Firstly, the notability or non-notability of an award is not a question of "the organization or company that presents the award has a Wikipedia article about it as an organization or company" — it is a question of "media independent of the organization's own self-published website pay direct attention to the granting of the award as news in its own right". An Academy Award confers notability on an actor or actress because media report the Academy Awards as news, not just because the Academy of Motion Picture Arts and Sciences happens to have a Wikipedia article, and a Pulitzer Prize confers notability on a writer because media report the Pulitzer as news, not just because the Pulitzer Prize has a website. There are lots of other small-fry awards that actors or writers can win that are not notable enough, or covered by the media enough, to make a writer or actor notable for winning them — not every award that exists constitutes a notability freebie in and of itself, because the notability test for winning an award is the depth and range of media coverage that is or is not devoted to reporting the granting of that award as news.
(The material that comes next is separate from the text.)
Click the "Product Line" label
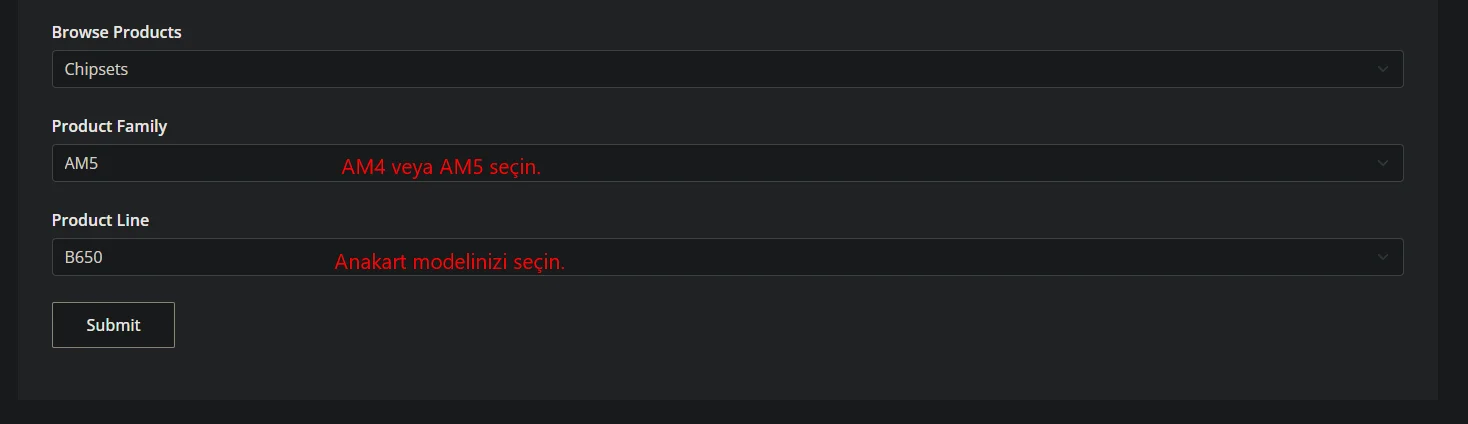This screenshot has width=1468, height=424. pyautogui.click(x=100, y=220)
Secondly, notability is not inherited. The identity of his father is irrelevant either way to the question of notability: if a person does not have a strong or properly sourced notability claim in his own right for his own standalone accomplishments, then he does not earn an inclusion freebie just for having a notable father.
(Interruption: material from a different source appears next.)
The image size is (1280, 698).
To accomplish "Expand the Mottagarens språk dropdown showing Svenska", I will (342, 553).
And thirdly, having his work appear in a book that got reviewed by the media is not a notability criterion either — people do not get inclusion freebies just for having their work appear in anthologies or as illustrations in other people's books, people get Wikipedia articles by having their work personally singled out for dedicated media attention about their work itself. Bearcat (talk) 16:08, 9 July 2018 (UTC)[reply]

I do understand the notability is not inheirited. In his work as a writer, he has been published (not self published in these cases) in currentphotographer.com, photographytricks.com, emulsive.com, among a couple others and those are sites who published his work as a writer due to his expertise as a master photographer, not self published sites. His photography work is sold through canva.com. In regards to dreamhost, it is an award winning platform to which I believe I read 600,000 websites/blogs exist. Dreamhost is a highly viewed platform and they published the news of their winners each year, being one site of a handful who won in 2016, only one winner for Dreamiest website and announced on dreamhost (placing higher than thousands of sites) that seems notable. I understand each element in itself may not represent notability but as for all deemed relevant and notable for inclusion in Wikipedia, it is looking at the full picture of combined sources:achievements correct? A published writer (in aforementioned sites), published photographer and the award where there are hundreds of thousands of sites belonging to the Dreamhost website so winning Dreamiest site, comprised with his other achievements in publishing and maintaining neutrality it represents significance and a unique collective set of achievements which are measureable/tangible. — Preceding unsigned comment added by Ideaanalyst (talkcontribs) 04:39, 10 July 2018 (UTC)[reply]

Relisted to generate a more thorough discussion and clearer consensus.
Please add new comments below this notice. Thanks, Ad Orientem (talk) 14:24, 11 July 2018 (UTC)[reply]
Nope, there's no such thing on Wikipedia as "notable despite the lack of a press mention" — press coverage is the definition of notability, so it's inherently impossible for a person who doesn't have it to be more notable than a person who does. Bearcat (talk) 17:01, 17 July 2018 (UTC)[reply]
The above discussion is preserved as an archive of the debate. Please do not modify it. Subsequent comments should be made on the appropriate discussion page (such as the article's talk page or in a deletion review). No further edits should be made to this page.